• _EXERCISE DIRECTIONS_
Can you set down, exactly as they appear below, the lines from the opening of the material through the one bearing "The height and", minus the pictures?

◆ ◆ ◆ ◆ ◆ ◆ ◆

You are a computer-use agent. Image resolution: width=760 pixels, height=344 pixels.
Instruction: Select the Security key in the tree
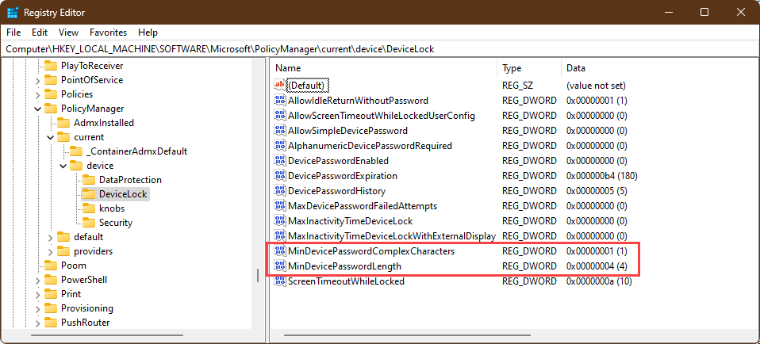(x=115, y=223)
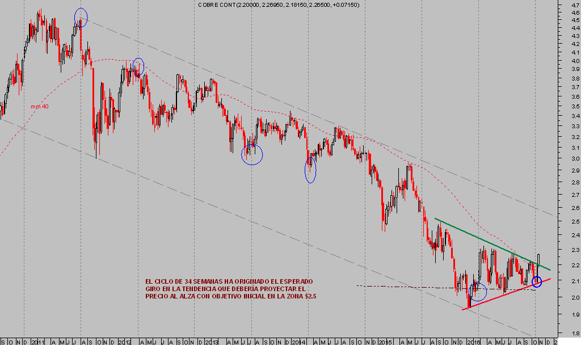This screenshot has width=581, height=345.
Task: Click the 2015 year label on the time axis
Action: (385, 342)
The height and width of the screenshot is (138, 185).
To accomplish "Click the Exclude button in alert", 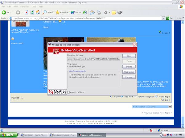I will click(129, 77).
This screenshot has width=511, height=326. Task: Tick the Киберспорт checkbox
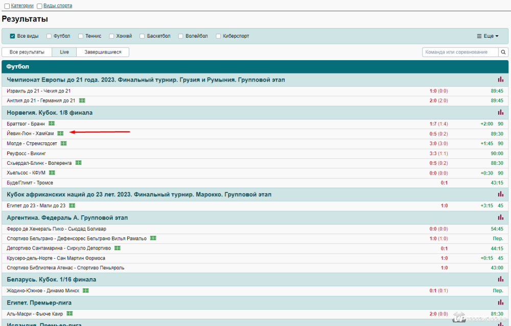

◆ ◆ ◆ ◆ ◆ ◆ ◆

• _TASK SOLUTION_
You are a computer-use agent. Image resolution: width=760 pixels, height=344 pixels.
Instruction: Select the Security key in the tree
(x=115, y=223)
This screenshot has width=581, height=345.
Task: Click the 2015 year label on the time axis
Action: (385, 342)
The height and width of the screenshot is (138, 185).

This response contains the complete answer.